C(p ₁ ,p ₂ )＝(p ₁ [1:k]+p ₂ [k+1:])

wherein p1, p2 are two parent individuals; c (p 1, p 2) is to cross p1, p2 individuals to generate offspring individuals; k is a randomly selected crossover point; [1:k ] and [ k+1 ] are selected cross content;

the mutation operation changes certain genes or parameters of the father individuals, and the formula is as follows:

M(p)＝p+△

wherein M (p) represents the post-mutation result of individual p; delta is a small random disturbance;

s225, calculating Fitness value Fitness (T) of the pre-training code model, comparing the Fitness value Fitness (S) with Fitness values Fitness (S) of each child individual, and repeating the steps S223-S225 if Fitness (S) < Fitness (T); if Fitness (S) > Fitness (T), the child individuals are output as optimal solutions.

6. The knowledge distillation based code pre-training model challenge sample generation method according to claim 1, comprising the steps of:

s31, designing a precision function, and calculating the precision of the student model; designing a robustness function, and calculating the robustness of the student model;

s32, when certain precision and robustness are met, using a sample to attack the student model, designing an attack success rate function and calculating the attack success rate of the sample;

s33, screening out samples invalid to attack, and reserving samples successful to attack as countersamples to output.

7. The knowledge distillation based code pre-training model challenge sample generation method of claim 6, wherein the precision function formula is as follows:

TP is the number of samples of which the model is correctly classified as positive class; TN is the number of samples that the model correctly classifies as negative; FP is the number of samples that model errors classify as positive class; FN is the number of samples that model errors classify as negative samples.

The robustness function formula is as follows:

Robustness＝P(y＝y'|x,x')

where P (y=y ' |x, x ') represents the probability that the model output is correct given the input x and the challenge sample x '.

8. The knowledge distillation based code pre-training model challenge sample generation method of claim 6, wherein the attack success rate function is formulated as follows:

wherein q (y _(pred,i) ,y _(target,i) ) As a predictive function, if y _(pred,i) ≠y _(target,i) Then return 1, otherwise return 0.

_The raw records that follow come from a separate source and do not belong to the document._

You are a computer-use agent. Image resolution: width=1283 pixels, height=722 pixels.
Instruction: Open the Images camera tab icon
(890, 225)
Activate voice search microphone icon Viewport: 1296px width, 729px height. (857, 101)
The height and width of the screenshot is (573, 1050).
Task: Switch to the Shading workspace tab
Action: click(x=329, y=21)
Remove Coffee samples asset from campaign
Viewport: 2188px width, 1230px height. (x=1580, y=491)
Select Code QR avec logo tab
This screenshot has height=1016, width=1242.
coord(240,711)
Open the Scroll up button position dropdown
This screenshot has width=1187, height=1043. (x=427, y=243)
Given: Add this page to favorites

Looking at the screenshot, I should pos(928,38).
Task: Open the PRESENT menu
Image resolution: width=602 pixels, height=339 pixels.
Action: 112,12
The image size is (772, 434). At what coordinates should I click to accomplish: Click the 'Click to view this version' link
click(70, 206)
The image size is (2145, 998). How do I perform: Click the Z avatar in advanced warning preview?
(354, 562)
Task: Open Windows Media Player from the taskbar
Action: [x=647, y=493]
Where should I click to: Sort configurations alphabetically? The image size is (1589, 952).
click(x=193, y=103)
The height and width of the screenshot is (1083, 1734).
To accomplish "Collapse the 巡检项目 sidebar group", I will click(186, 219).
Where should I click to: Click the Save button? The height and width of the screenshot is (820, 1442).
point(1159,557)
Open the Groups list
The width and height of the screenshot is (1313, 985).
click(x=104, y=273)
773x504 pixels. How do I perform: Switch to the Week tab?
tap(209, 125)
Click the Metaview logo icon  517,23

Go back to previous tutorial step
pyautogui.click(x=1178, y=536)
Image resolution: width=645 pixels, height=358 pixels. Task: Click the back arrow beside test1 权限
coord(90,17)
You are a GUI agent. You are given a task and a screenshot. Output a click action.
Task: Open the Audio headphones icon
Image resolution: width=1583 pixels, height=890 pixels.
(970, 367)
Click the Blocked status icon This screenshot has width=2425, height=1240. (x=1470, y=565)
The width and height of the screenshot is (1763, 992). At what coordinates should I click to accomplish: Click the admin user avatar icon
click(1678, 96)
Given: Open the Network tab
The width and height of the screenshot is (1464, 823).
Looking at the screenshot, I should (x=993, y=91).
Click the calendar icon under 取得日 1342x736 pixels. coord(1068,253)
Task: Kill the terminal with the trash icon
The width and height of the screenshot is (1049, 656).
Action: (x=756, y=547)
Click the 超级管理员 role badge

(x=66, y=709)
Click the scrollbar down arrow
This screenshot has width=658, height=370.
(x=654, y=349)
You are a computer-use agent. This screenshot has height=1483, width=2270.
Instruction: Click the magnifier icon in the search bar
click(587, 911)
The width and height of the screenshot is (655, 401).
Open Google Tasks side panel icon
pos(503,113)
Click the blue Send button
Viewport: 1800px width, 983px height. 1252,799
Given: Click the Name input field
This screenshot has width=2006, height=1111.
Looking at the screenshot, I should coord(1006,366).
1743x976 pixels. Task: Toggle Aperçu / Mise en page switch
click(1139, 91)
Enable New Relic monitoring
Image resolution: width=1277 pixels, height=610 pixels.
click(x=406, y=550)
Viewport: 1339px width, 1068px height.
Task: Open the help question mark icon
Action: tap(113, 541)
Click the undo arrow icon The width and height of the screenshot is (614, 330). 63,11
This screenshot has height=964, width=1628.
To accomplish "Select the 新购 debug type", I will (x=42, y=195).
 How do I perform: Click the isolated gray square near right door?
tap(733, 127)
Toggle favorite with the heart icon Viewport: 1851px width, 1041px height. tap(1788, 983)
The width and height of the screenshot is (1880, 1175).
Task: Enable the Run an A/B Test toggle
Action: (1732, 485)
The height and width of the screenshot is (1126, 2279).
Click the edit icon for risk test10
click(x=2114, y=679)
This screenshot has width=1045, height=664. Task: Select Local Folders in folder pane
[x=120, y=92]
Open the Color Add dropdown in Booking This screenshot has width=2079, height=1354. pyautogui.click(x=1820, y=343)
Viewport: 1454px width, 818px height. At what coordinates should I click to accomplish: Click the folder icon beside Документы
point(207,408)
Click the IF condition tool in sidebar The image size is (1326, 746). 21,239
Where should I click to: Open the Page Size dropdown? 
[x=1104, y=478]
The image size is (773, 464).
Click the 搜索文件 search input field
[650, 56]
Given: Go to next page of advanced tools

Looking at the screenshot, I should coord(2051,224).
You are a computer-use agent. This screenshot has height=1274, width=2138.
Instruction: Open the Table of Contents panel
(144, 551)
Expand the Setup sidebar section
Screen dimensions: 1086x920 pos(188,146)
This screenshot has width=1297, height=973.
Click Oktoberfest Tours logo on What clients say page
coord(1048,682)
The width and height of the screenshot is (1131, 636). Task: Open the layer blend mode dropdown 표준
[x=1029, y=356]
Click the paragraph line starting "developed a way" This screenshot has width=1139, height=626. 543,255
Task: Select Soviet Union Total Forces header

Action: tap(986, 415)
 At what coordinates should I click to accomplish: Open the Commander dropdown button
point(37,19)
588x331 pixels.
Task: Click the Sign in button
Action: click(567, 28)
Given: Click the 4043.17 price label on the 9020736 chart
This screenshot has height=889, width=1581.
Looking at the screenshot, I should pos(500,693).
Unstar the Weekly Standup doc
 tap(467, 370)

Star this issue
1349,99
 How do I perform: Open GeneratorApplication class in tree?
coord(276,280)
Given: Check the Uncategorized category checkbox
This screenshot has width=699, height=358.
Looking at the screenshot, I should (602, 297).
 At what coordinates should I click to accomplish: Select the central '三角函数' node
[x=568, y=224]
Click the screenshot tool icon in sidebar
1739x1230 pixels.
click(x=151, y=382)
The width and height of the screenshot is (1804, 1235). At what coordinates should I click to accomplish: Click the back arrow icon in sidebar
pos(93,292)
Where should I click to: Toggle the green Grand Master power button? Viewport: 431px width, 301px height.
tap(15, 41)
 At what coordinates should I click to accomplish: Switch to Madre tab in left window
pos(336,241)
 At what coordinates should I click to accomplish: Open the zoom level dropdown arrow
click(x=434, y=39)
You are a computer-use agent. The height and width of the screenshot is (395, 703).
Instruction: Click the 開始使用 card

9. The knowledge distillation based code pre-training model challenge sample generation method according to claim 8, comprising the steps of: and attacking the pre-training code model by using the challenge samples, calculating the attack success rate corresponding to each challenge sample based on the attack success rate function, and extracting the challenge samples with successful attacks according to the attack success rate to form a challenge set.

10. A knowledge distillation based code pre-training model challenge sample generation system, the system comprising:

the system comprises an open source data collection module, a data acquisition module and a data analysis module, wherein the open source data collection module is used for obtaining an open source data set, and the open source data set comprises a plurality of samples;

the robustness perception knowledge distillation module is used for acquiring a pre-training code model, and establishing a plurality of optimal student models corresponding to the pre-training code model based on the robustness perception knowledge distillation;

the attack student model module is used for attacking the optimal student model by using samples in the open source data set, and extracting samples which are successful in attack as countermeasure samples;

and the pre-training code model attack module is used for attacking the pre-training code model by using the challenge samples, and extracting the challenge samples which are successfully attacked to form a challenge set.